Department of Health

Changes to donor-conceived laws: Roger's story

  • 18 February 2016
  • Duration: 1:52
  • My first reaction to the legislation that was introduced was one of... I was very positive about it. I thought this is a very good move.

    I have five offspring, I have three boys and two girls. And in recent years, I’ve met two of them.

    When you first have contact with your offspring you, you take it very tentatively. And in my experience, the contact with the young man that I met six of seven years ago was founded and based on mutual curiosity.

    He could never understand why he was hopeless at maths. I’ve never been very good, I’m more interested in the Arts and artistic things and I was hopeless at maths at school. And when he found out about that he just rejoiced. He said that explains it! He said I’ve been never been good at maths,  and your no good at maths and now I know why.

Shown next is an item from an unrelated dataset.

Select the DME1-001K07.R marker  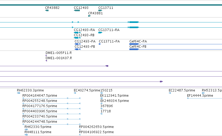point(46,61)
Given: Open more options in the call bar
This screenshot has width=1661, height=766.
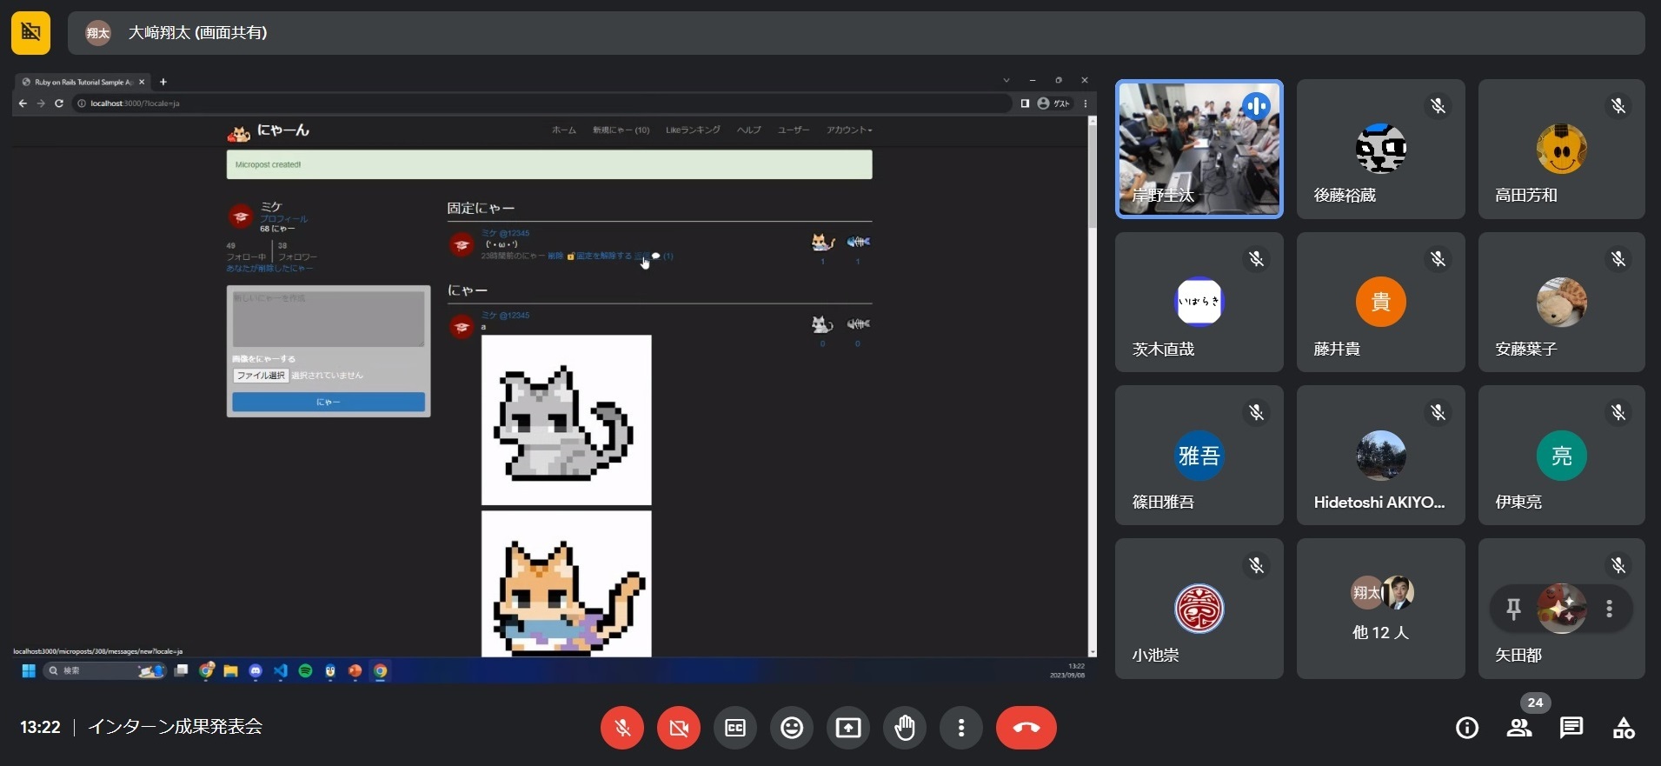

    I mean if I was talking to a donor now who was very concerned about this and wanted to latch on to that anonymity, now might be a time to perhaps relax your feeling about anonymity and think about the feelings of the offspring. Because that can have a very powerful and a very positive effect on that young person.  It can change their lives, it can change their attitude about who they are.

    And so, this is a gift that was a good idea then, it’s a good idea now.

Listen to Roger Clarke's story - Victoria will become the first state to give donor-conceived people the right to access information about where they came from.